**Problem to solve**
When you reach the entries below, transcribe each one exactly as it stands.

**Input**

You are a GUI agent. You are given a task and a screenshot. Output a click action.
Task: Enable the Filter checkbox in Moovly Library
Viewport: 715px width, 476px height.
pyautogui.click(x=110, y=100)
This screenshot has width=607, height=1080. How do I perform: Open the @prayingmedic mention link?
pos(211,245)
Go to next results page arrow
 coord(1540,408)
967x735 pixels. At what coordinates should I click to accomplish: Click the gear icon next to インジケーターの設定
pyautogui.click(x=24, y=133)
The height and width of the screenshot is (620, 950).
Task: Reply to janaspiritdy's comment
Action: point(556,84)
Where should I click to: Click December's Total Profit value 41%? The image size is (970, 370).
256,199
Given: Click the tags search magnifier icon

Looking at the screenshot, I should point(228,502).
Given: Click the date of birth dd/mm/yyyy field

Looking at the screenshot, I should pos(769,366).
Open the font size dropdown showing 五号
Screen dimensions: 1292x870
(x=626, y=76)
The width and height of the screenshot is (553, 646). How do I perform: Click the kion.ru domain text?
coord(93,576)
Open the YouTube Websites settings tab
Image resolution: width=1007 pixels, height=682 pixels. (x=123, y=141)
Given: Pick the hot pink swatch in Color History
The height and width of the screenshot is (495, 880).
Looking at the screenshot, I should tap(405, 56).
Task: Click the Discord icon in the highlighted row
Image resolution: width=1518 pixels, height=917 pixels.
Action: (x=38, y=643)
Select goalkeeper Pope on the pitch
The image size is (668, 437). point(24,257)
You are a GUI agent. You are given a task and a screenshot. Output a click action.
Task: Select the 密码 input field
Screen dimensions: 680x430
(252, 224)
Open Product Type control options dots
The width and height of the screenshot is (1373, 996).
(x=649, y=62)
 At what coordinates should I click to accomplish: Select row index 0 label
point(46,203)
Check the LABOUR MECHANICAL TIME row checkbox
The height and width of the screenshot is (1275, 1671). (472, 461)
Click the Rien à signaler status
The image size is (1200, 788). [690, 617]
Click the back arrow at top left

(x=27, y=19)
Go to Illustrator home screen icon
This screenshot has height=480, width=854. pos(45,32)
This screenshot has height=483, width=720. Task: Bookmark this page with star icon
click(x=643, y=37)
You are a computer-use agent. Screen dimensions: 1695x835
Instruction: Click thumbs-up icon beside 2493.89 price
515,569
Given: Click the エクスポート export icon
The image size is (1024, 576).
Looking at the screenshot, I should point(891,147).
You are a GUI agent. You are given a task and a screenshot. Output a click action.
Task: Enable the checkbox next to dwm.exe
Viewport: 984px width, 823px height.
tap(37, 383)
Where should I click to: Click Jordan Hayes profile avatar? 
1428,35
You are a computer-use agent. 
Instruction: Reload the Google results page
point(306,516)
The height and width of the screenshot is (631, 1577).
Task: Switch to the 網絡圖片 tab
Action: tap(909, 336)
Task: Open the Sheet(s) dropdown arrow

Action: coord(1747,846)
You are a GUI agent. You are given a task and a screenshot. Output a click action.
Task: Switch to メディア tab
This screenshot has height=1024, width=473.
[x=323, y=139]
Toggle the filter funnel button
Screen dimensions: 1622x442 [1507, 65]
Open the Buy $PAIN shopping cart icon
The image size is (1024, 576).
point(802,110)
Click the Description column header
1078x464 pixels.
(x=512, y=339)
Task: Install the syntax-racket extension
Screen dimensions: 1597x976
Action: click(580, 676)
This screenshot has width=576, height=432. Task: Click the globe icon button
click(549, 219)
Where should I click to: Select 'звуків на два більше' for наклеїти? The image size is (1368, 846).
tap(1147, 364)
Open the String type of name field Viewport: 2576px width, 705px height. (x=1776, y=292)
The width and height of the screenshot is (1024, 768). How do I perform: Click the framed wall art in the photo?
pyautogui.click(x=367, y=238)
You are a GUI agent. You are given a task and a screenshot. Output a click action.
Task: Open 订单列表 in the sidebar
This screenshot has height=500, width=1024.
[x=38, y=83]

**Answer to this task**
You are a GUI agent. You are given a task and a screenshot. Output a click action.
Task: Enable the Filter checkbox in Moovly Library
Viewport: 715px width, 476px height.
pyautogui.click(x=110, y=100)
This screenshot has width=607, height=1080. How do I perform: Open the @prayingmedic mention link?
pos(211,245)
Go to next results page arrow
 coord(1540,408)
967x735 pixels. At what coordinates should I click to accomplish: Click the gear icon next to インジケーターの設定
pyautogui.click(x=24, y=133)
The height and width of the screenshot is (620, 950).
Task: Reply to janaspiritdy's comment
Action: point(556,84)
Where should I click to: Click December's Total Profit value 41%? The image size is (970, 370).
256,199
Given: Click the tags search magnifier icon

Looking at the screenshot, I should point(228,502).
Given: Click the date of birth dd/mm/yyyy field

Looking at the screenshot, I should pos(769,366).
Open the font size dropdown showing 五号
Screen dimensions: 1292x870
(x=626, y=76)
The width and height of the screenshot is (553, 646). How do I perform: Click the kion.ru domain text?
coord(93,576)
Open the YouTube Websites settings tab
Image resolution: width=1007 pixels, height=682 pixels. (x=123, y=141)
Given: Pick the hot pink swatch in Color History
The height and width of the screenshot is (495, 880).
Looking at the screenshot, I should tap(405, 56).
Task: Click the Discord icon in the highlighted row
Image resolution: width=1518 pixels, height=917 pixels.
Action: (x=38, y=643)
Select goalkeeper Pope on the pitch
The image size is (668, 437). point(24,257)
You are a GUI agent. You are given a task and a screenshot. Output a click action.
Task: Select the 密码 input field
Screen dimensions: 680x430
(252, 224)
Open Product Type control options dots
The width and height of the screenshot is (1373, 996).
(x=649, y=62)
 At what coordinates should I click to accomplish: Select row index 0 label
point(46,203)
Check the LABOUR MECHANICAL TIME row checkbox
The height and width of the screenshot is (1275, 1671). (472, 461)
Click the Rien à signaler status
The image size is (1200, 788). [690, 617]
Click the back arrow at top left

(x=27, y=19)
Go to Illustrator home screen icon
This screenshot has height=480, width=854. pos(45,32)
This screenshot has height=483, width=720. Task: Bookmark this page with star icon
click(x=643, y=37)
You are a computer-use agent. Screen dimensions: 1695x835
Instruction: Click thumbs-up icon beside 2493.89 price
515,569
Given: Click the エクスポート export icon
The image size is (1024, 576).
Looking at the screenshot, I should point(891,147).
You are a GUI agent. You are given a task and a screenshot. Output a click action.
Task: Enable the checkbox next to dwm.exe
Viewport: 984px width, 823px height.
tap(37, 383)
Where should I click to: Click Jordan Hayes profile avatar? 
1428,35
You are a computer-use agent. 
Instruction: Reload the Google results page
point(306,516)
The height and width of the screenshot is (631, 1577).
Task: Switch to the 網絡圖片 tab
Action: tap(909, 336)
Task: Open the Sheet(s) dropdown arrow

Action: coord(1747,846)
You are a GUI agent. You are given a task and a screenshot. Output a click action.
Task: Switch to メディア tab
This screenshot has height=1024, width=473.
[x=323, y=139]
Toggle the filter funnel button
Screen dimensions: 1622x442 [1507, 65]
Open the Buy $PAIN shopping cart icon
The image size is (1024, 576).
point(802,110)
Click the Description column header
1078x464 pixels.
(x=512, y=339)
Task: Install the syntax-racket extension
Screen dimensions: 1597x976
Action: click(580, 676)
This screenshot has width=576, height=432. Task: Click the globe icon button
click(549, 219)
Where should I click to: Select 'звуків на два більше' for наклеїти? The image size is (1368, 846).
tap(1147, 364)
Open the String type of name field Viewport: 2576px width, 705px height. (x=1776, y=292)
The width and height of the screenshot is (1024, 768). How do I perform: Click the framed wall art in the photo?
pyautogui.click(x=367, y=238)
You are a GUI agent. You are given a task and a screenshot. Output a click action.
Task: Open 订单列表 in the sidebar
This screenshot has height=500, width=1024.
[x=38, y=83]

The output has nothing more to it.